Lalibela, der von Bienen umschwärmte König
Aus Äthiopien stammt die Geschichte von Lalibela, dem Kaiser, dessen Herrschaft durch einen Schwarm Bienen auserkoren wurde. Gebra Maskal Lalibela regierte von 1189 bis 1229 das Kaiserreich Äthiopien. Die Legende erzählt, dass er, als er noch ein Baby war, von einem Schwarm Bienen umschwirrt wurde. Dies galt als Zeichen seiner späteren Herrschaft. Lalibela bedeutet »der von Bienen Erkorene«. Vermutlich geht die mit den Bienen verbundene Ernennung von Herrschern auf uralte Rituale zurück, die bereits lange vor der Zeit des Kaiserreiches vollzogen wurden. Möglicherweise ist auch die Geschichte von Lalibela so entstanden, dass dem Kaiser in späteren Zeiten Attribute aus Legenden vergangener Zeiten angedichtet wurden.
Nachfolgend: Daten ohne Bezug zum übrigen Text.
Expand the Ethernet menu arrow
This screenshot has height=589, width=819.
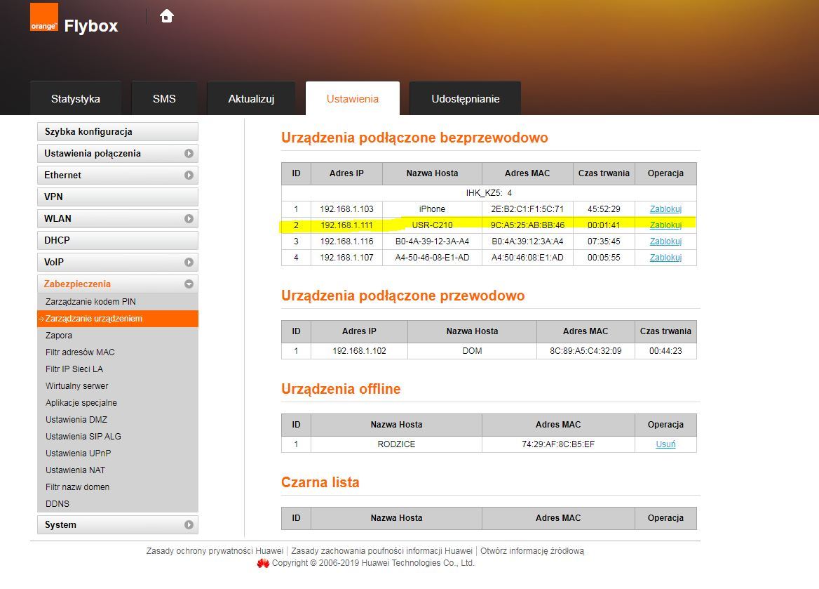pos(189,176)
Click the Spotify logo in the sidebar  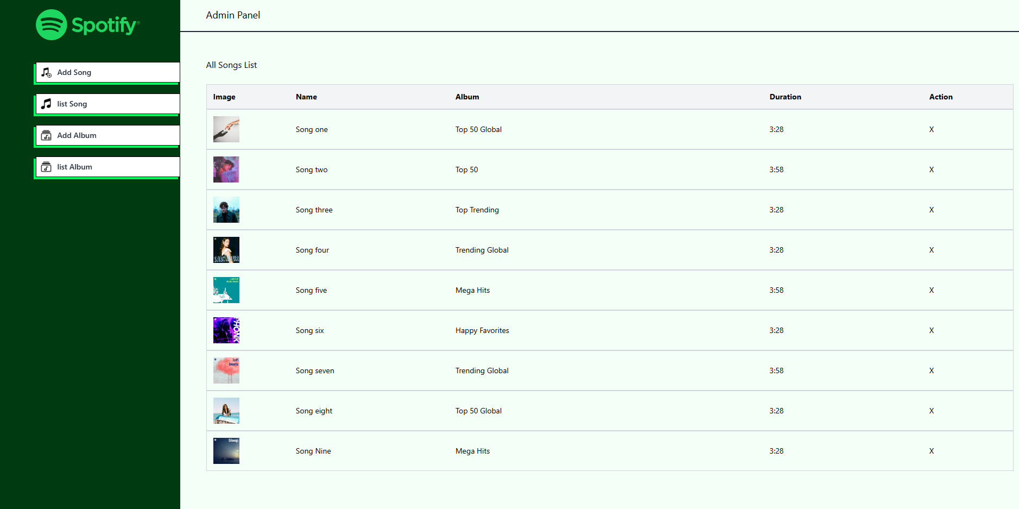point(88,25)
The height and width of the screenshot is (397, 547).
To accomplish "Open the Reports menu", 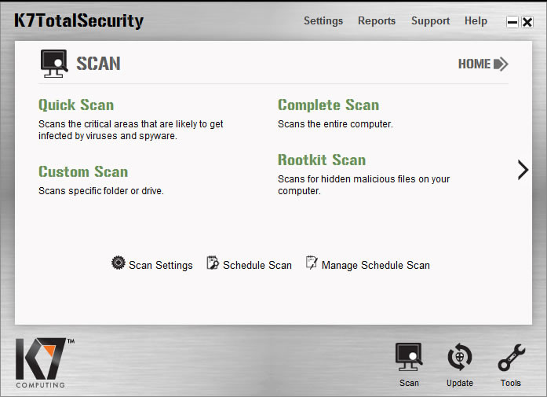I will (x=377, y=21).
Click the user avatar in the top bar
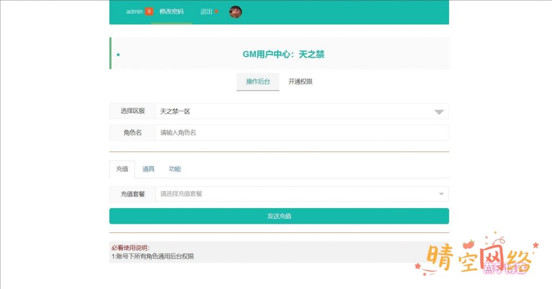Viewport: 552px width, 289px height. coord(236,12)
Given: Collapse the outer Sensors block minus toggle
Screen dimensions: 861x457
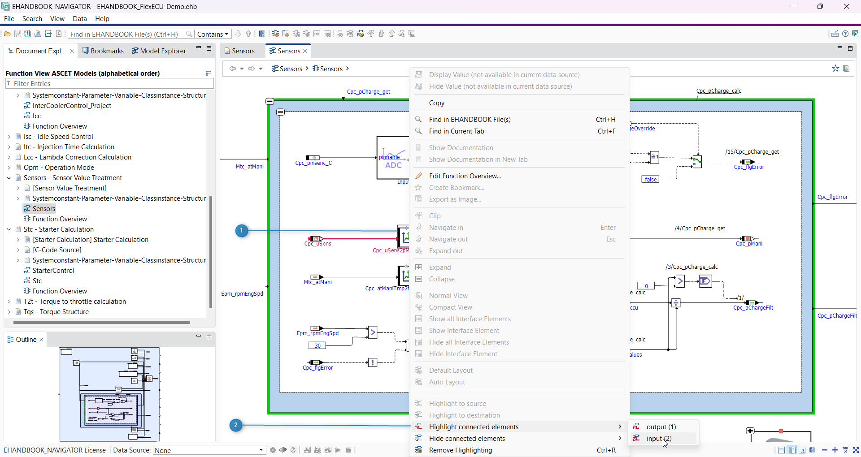Looking at the screenshot, I should [270, 102].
Die Königin von Saba im Honig-Liebesrausch
Der Legende nach entstammt das Land Äthiopien der berauschenden Wirkung eines süßen Honigweins. Die Königin von Saba war zu Besuch im Reich des Königs Salomo. Als Geschenk brachte sie kostbaren Tedj (einen traditionellen Honigwein aus Ostafrika). Gemeinsam tranken die beiden den magischen Göttertrunk und verbrachten eine rauschende Liebesnacht. Am nächsten Morgen konnte sich König Salomo an nichts mehr erinnern. Die Königin von Saba reiste zurück in ihre Heimat und gebar neun Monate später einen Sohn; dieser sollte später das Kaiserreich Abessinien gründen und dort als Menelik I. regieren.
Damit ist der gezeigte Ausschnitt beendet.